Une des principales activités de la CIPV est de créer et de promouvoir l'utilisation de normes à fondement scientifique et convenues à l'échelle internationale qui régissent la manipulation des plantes et des produits végétaux dans le commerce international ou la libre circulation à travers les frontières.
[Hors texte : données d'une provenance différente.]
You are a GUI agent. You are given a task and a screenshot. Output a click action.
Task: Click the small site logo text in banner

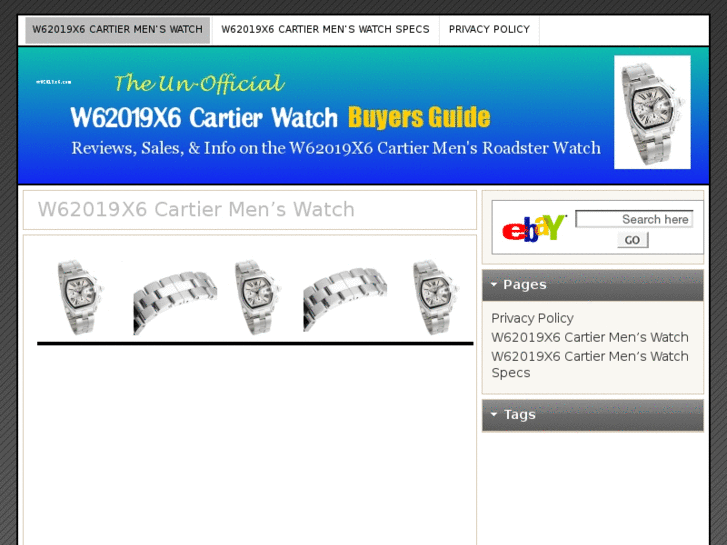coord(54,82)
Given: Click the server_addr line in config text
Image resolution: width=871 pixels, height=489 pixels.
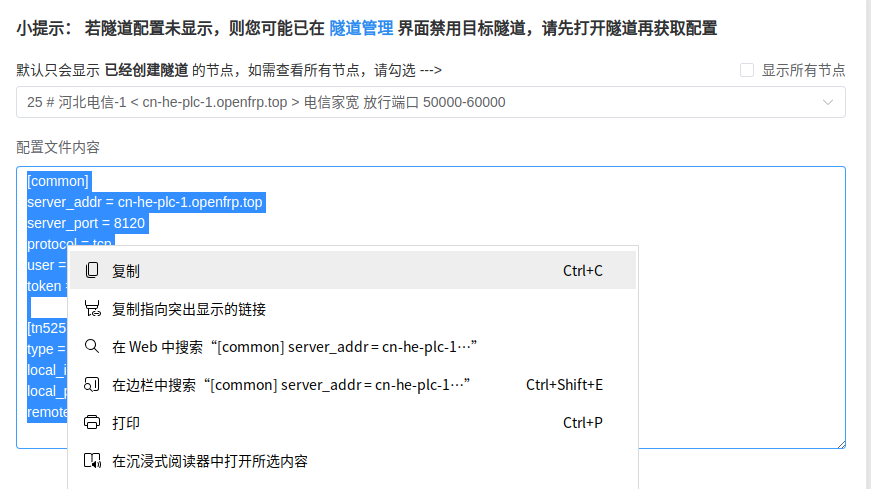Looking at the screenshot, I should tap(145, 202).
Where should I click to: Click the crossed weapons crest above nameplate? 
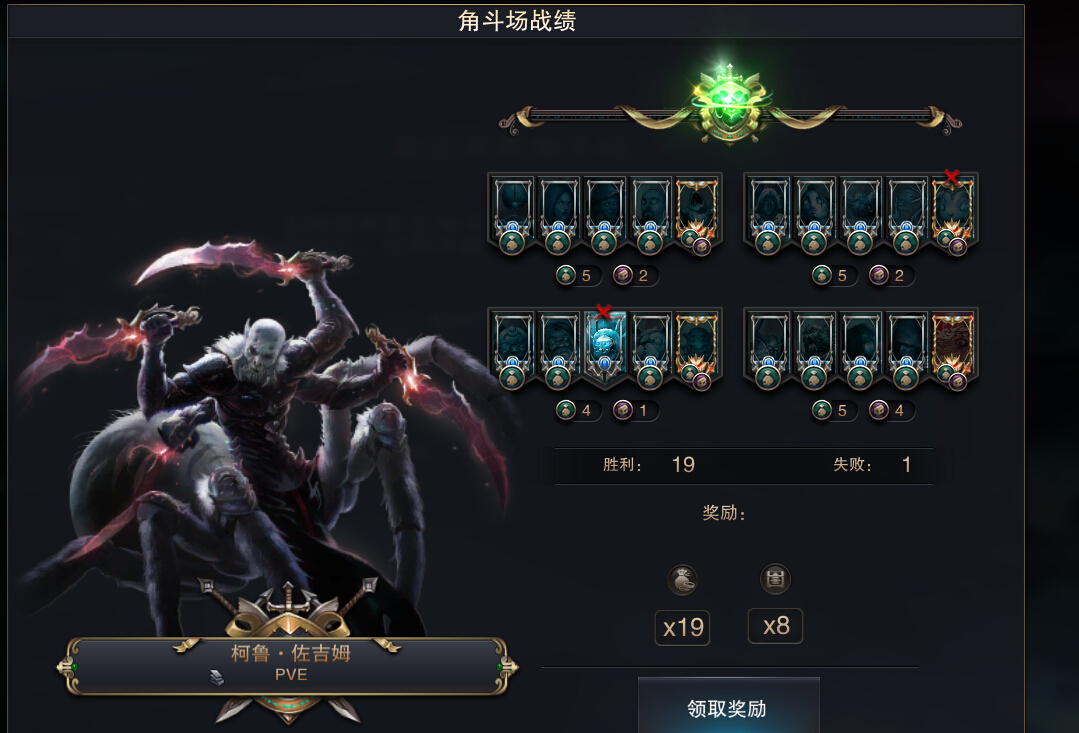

Il s'agit des Normes internationales pour les mesures phytosanitaires (NIMP).

Les Normes portent sur un large éventail de questions - de comment les produits ou les matériaux de conditionnement doivent être traités avant l'exportation, aux procédures et méthodologies utilisées par les inspecteurs agricoles dans les pays d'importation.

La CIPV sert également de centre d'échange d'informations favorisant le partage et la transparence dans la lutte internationale contre les ravageurs, et permettant aux pays participants d'être au courant des dispositions relatives aux exportations.  D'autres composantes essentielles sont également la situation des ravageurs des espèces cultivées et les nouveaux éléments en matière de protection des plantes et de gestion des risques.

Par ailleurs, le Secrétariat met de plus en plus l'accent sur l'aide aux pays en développement pour la mise en application de la Convention et des NIMP.  Cette assistance comprend souvent l'Evaluation des capacités phytosanitaires, une évaluation intégrée à faible coût du système phytosanitaire d'un pays permettant de cibler ses besoins les plus immédiats.

La Convention compte 177 Etats signataires. Dix Organisations régionales de protection des plantes regroupent les organismes de protection présents dans chaque pays, ce qui permet aux autorités d'intervenir de manière coordonnée au niveau régional pour empêcher les organismes nuisibles de franchir les frontières. Un Secretariat hébergé par la FAO assure la coordination mondiale.